Work instructions:
Could you restate every line of the data word for word?

Stored data

========================

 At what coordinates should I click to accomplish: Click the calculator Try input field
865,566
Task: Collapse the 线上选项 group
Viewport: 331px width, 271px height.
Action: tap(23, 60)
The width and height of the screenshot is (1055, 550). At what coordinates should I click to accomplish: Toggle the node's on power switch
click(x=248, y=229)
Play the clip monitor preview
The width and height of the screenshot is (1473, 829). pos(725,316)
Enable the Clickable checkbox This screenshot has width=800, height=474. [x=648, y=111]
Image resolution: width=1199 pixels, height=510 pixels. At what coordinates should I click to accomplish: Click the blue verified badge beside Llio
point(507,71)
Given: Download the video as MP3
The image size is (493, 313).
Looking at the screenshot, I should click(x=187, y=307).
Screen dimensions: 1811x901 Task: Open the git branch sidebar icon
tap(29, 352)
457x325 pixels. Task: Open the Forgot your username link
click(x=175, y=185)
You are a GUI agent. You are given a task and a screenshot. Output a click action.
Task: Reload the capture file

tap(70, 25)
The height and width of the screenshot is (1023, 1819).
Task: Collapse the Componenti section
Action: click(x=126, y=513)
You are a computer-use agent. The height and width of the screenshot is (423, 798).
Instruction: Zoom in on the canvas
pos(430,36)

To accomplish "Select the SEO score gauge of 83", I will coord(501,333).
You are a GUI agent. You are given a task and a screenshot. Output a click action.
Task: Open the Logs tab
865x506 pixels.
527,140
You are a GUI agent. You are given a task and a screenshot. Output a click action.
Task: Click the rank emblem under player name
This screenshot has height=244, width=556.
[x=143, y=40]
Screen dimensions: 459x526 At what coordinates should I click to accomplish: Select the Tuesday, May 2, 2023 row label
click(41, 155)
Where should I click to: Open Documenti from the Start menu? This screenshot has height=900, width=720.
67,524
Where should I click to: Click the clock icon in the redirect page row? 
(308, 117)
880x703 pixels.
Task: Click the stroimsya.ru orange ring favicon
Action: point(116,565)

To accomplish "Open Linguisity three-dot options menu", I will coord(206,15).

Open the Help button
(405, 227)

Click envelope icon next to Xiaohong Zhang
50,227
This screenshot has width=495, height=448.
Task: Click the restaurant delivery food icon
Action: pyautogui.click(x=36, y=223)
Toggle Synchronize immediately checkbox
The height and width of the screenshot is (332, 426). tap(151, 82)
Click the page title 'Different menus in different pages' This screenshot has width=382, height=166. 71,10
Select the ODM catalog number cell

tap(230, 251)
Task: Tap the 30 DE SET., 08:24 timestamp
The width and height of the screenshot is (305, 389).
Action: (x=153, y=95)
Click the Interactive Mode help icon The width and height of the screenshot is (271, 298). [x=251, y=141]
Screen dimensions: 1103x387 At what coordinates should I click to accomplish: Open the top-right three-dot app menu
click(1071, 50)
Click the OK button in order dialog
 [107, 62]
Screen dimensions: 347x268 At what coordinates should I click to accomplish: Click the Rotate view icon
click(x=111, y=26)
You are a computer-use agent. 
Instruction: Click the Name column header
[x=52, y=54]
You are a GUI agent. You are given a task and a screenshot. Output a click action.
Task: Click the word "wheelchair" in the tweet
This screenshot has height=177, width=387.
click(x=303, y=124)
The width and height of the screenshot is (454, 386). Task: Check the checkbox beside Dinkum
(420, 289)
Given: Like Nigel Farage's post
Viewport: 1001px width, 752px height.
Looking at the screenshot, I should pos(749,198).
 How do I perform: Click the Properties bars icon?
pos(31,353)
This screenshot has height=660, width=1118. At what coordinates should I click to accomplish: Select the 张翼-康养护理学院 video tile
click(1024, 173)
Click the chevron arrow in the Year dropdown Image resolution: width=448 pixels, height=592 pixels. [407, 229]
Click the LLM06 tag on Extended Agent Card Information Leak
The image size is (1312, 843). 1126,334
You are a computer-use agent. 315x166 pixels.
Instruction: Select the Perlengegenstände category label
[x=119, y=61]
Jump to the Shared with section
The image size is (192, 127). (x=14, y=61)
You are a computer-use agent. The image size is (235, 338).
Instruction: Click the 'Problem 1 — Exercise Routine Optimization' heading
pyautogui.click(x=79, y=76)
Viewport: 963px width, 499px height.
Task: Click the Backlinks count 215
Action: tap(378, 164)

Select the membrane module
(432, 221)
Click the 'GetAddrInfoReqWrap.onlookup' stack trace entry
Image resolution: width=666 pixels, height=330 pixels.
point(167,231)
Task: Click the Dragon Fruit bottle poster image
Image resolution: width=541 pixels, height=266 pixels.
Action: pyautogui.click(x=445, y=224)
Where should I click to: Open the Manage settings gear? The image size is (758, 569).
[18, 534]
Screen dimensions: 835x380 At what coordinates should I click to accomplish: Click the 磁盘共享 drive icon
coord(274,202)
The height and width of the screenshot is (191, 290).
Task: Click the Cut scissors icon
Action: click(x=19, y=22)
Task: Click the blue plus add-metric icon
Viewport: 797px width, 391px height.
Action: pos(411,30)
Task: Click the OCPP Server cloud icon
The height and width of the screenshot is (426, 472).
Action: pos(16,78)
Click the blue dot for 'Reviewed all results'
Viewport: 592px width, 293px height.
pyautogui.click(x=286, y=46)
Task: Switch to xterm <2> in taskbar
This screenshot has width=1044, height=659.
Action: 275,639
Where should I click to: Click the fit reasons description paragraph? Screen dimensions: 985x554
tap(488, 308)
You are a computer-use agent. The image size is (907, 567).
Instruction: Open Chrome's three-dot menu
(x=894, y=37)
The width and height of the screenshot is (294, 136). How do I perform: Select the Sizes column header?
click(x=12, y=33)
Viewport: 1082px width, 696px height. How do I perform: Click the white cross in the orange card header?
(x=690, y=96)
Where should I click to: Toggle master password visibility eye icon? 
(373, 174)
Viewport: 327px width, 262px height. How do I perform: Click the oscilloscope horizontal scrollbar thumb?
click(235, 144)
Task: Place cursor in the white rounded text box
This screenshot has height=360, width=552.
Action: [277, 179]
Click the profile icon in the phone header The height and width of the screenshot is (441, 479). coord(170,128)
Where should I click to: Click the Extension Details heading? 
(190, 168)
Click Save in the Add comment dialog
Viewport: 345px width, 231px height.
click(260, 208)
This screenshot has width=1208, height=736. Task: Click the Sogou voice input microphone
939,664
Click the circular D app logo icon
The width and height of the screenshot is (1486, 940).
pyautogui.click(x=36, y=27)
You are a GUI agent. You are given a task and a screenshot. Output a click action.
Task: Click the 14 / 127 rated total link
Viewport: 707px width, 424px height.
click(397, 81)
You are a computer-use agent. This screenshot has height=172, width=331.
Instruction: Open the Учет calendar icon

========================

The answer:
 At what coordinates should I click to accomplish: Click the calculator Try input field
865,566
Task: Collapse the 线上选项 group
Viewport: 331px width, 271px height.
Action: tap(23, 60)
The width and height of the screenshot is (1055, 550). At what coordinates should I click to accomplish: Toggle the node's on power switch
click(x=248, y=229)
Play the clip monitor preview
The width and height of the screenshot is (1473, 829). pos(725,316)
Enable the Clickable checkbox This screenshot has width=800, height=474. [x=648, y=111]
Image resolution: width=1199 pixels, height=510 pixels. At what coordinates should I click to accomplish: Click the blue verified badge beside Llio
point(507,71)
Given: Download the video as MP3
The image size is (493, 313).
Looking at the screenshot, I should click(x=187, y=307).
Screen dimensions: 1811x901 Task: Open the git branch sidebar icon
tap(29, 352)
457x325 pixels. Task: Open the Forgot your username link
click(x=175, y=185)
You are a GUI agent. You are given a task and a screenshot. Output a click action.
Task: Reload the capture file

tap(70, 25)
The height and width of the screenshot is (1023, 1819).
Task: Collapse the Componenti section
Action: click(x=126, y=513)
You are a computer-use agent. The height and width of the screenshot is (423, 798).
Instruction: Zoom in on the canvas
pos(430,36)

To accomplish "Select the SEO score gauge of 83", I will coord(501,333).
You are a GUI agent. You are given a task and a screenshot. Output a click action.
Task: Open the Logs tab
865x506 pixels.
527,140
You are a GUI agent. You are given a task and a screenshot. Output a click action.
Task: Click the rank emblem under player name
This screenshot has height=244, width=556.
[x=143, y=40]
Screen dimensions: 459x526 At what coordinates should I click to accomplish: Select the Tuesday, May 2, 2023 row label
click(41, 155)
Where should I click to: Open Documenti from the Start menu? This screenshot has height=900, width=720.
67,524
Where should I click to: Click the clock icon in the redirect page row? 
(308, 117)
880x703 pixels.
Task: Click the stroimsya.ru orange ring favicon
Action: point(116,565)

To accomplish "Open Linguisity three-dot options menu", I will coord(206,15).

Open the Help button
(405, 227)

Click envelope icon next to Xiaohong Zhang
50,227
This screenshot has width=495, height=448.
Task: Click the restaurant delivery food icon
Action: pyautogui.click(x=36, y=223)
Toggle Synchronize immediately checkbox
The height and width of the screenshot is (332, 426). tap(151, 82)
Click the page title 'Different menus in different pages' This screenshot has width=382, height=166. 71,10
Select the ODM catalog number cell

tap(230, 251)
Task: Tap the 30 DE SET., 08:24 timestamp
The width and height of the screenshot is (305, 389).
Action: (x=153, y=95)
Click the Interactive Mode help icon The width and height of the screenshot is (271, 298). [x=251, y=141]
Screen dimensions: 1103x387 At what coordinates should I click to accomplish: Open the top-right three-dot app menu
click(1071, 50)
Click the OK button in order dialog
 [107, 62]
Screen dimensions: 347x268 At what coordinates should I click to accomplish: Click the Rotate view icon
click(x=111, y=26)
You are a computer-use agent. 
Instruction: Click the Name column header
[x=52, y=54]
You are a GUI agent. You are given a task and a screenshot. Output a click action.
Task: Click the word "wheelchair" in the tweet
This screenshot has height=177, width=387.
click(x=303, y=124)
The width and height of the screenshot is (454, 386). Task: Check the checkbox beside Dinkum
(420, 289)
Given: Like Nigel Farage's post
Viewport: 1001px width, 752px height.
Looking at the screenshot, I should pos(749,198).
 How do I perform: Click the Properties bars icon?
pos(31,353)
This screenshot has height=660, width=1118. At what coordinates should I click to accomplish: Select the 张翼-康养护理学院 video tile
click(1024, 173)
Click the chevron arrow in the Year dropdown Image resolution: width=448 pixels, height=592 pixels. [407, 229]
Click the LLM06 tag on Extended Agent Card Information Leak
The image size is (1312, 843). 1126,334
You are a computer-use agent. 315x166 pixels.
Instruction: Select the Perlengegenstände category label
[x=119, y=61]
Jump to the Shared with section
The image size is (192, 127). (x=14, y=61)
You are a computer-use agent. The image size is (235, 338).
Instruction: Click the 'Problem 1 — Exercise Routine Optimization' heading
pyautogui.click(x=79, y=76)
Viewport: 963px width, 499px height.
Task: Click the Backlinks count 215
Action: tap(378, 164)

Select the membrane module
(432, 221)
Click the 'GetAddrInfoReqWrap.onlookup' stack trace entry
Image resolution: width=666 pixels, height=330 pixels.
point(167,231)
Task: Click the Dragon Fruit bottle poster image
Image resolution: width=541 pixels, height=266 pixels.
Action: pyautogui.click(x=445, y=224)
Where should I click to: Open the Manage settings gear? The image size is (758, 569).
[18, 534]
Screen dimensions: 835x380 At what coordinates should I click to accomplish: Click the 磁盘共享 drive icon
coord(274,202)
The height and width of the screenshot is (191, 290).
Task: Click the Cut scissors icon
Action: click(x=19, y=22)
Task: Click the blue plus add-metric icon
Viewport: 797px width, 391px height.
Action: pos(411,30)
Task: Click the OCPP Server cloud icon
The height and width of the screenshot is (426, 472).
Action: pos(16,78)
Click the blue dot for 'Reviewed all results'
Viewport: 592px width, 293px height.
pyautogui.click(x=286, y=46)
Task: Switch to xterm <2> in taskbar
This screenshot has width=1044, height=659.
Action: 275,639
Where should I click to: Click the fit reasons description paragraph? Screen dimensions: 985x554
tap(488, 308)
You are a computer-use agent. The image size is (907, 567).
Instruction: Open Chrome's three-dot menu
(x=894, y=37)
The width and height of the screenshot is (294, 136). How do I perform: Select the Sizes column header?
click(x=12, y=33)
Viewport: 1082px width, 696px height. How do I perform: Click the white cross in the orange card header?
(x=690, y=96)
Where should I click to: Toggle master password visibility eye icon? 
(373, 174)
Viewport: 327px width, 262px height. How do I perform: Click the oscilloscope horizontal scrollbar thumb?
click(235, 144)
Task: Place cursor in the white rounded text box
This screenshot has height=360, width=552.
Action: [277, 179]
Click the profile icon in the phone header The height and width of the screenshot is (441, 479). coord(170,128)
Where should I click to: Click the Extension Details heading? 
(190, 168)
Click Save in the Add comment dialog
Viewport: 345px width, 231px height.
click(260, 208)
This screenshot has width=1208, height=736. Task: Click the Sogou voice input microphone
939,664
Click the circular D app logo icon
The width and height of the screenshot is (1486, 940).
pyautogui.click(x=36, y=27)
You are a GUI agent. You are given a task and a screenshot. Output a click action.
Task: Click the 14 / 127 rated total link
Viewport: 707px width, 424px height.
click(397, 81)
You are a computer-use agent. This screenshot has height=172, width=331.
Instruction: Open the Учет calendar icon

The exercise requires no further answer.